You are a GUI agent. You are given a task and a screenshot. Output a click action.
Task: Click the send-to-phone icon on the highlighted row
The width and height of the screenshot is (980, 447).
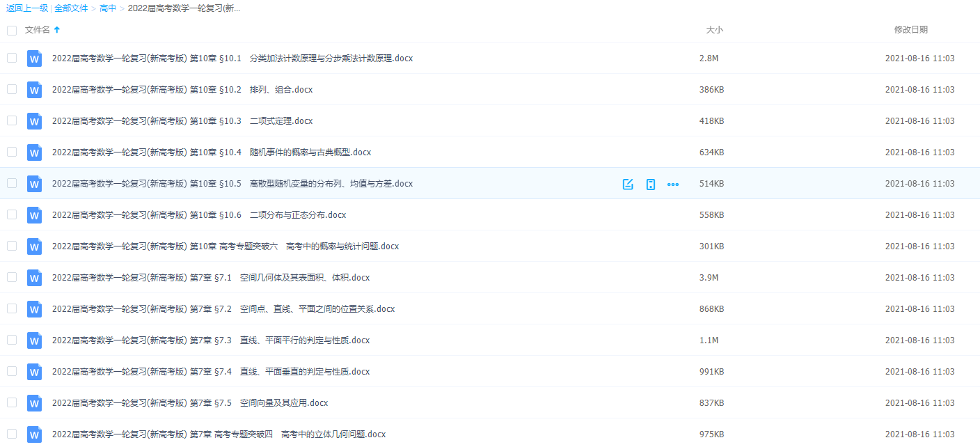pyautogui.click(x=651, y=184)
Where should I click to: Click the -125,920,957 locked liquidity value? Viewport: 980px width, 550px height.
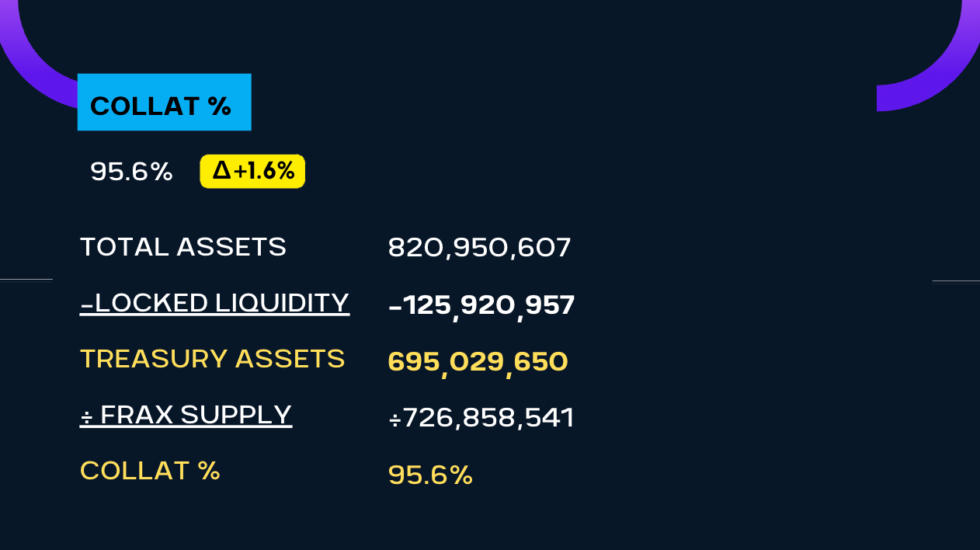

■ ■ ■ ■

WHAT YOU WILL DO -
Both ends included, copy the lines from the one holding "The width and" to the last line of the entries exactly, with all pictures left out.

EXERCISE OUTPUT -
The width and height of the screenshot is (980, 447).
pyautogui.click(x=651, y=184)
Where should I click to: Click the -125,920,957 locked liquidity value? Viewport: 980px width, 550px height.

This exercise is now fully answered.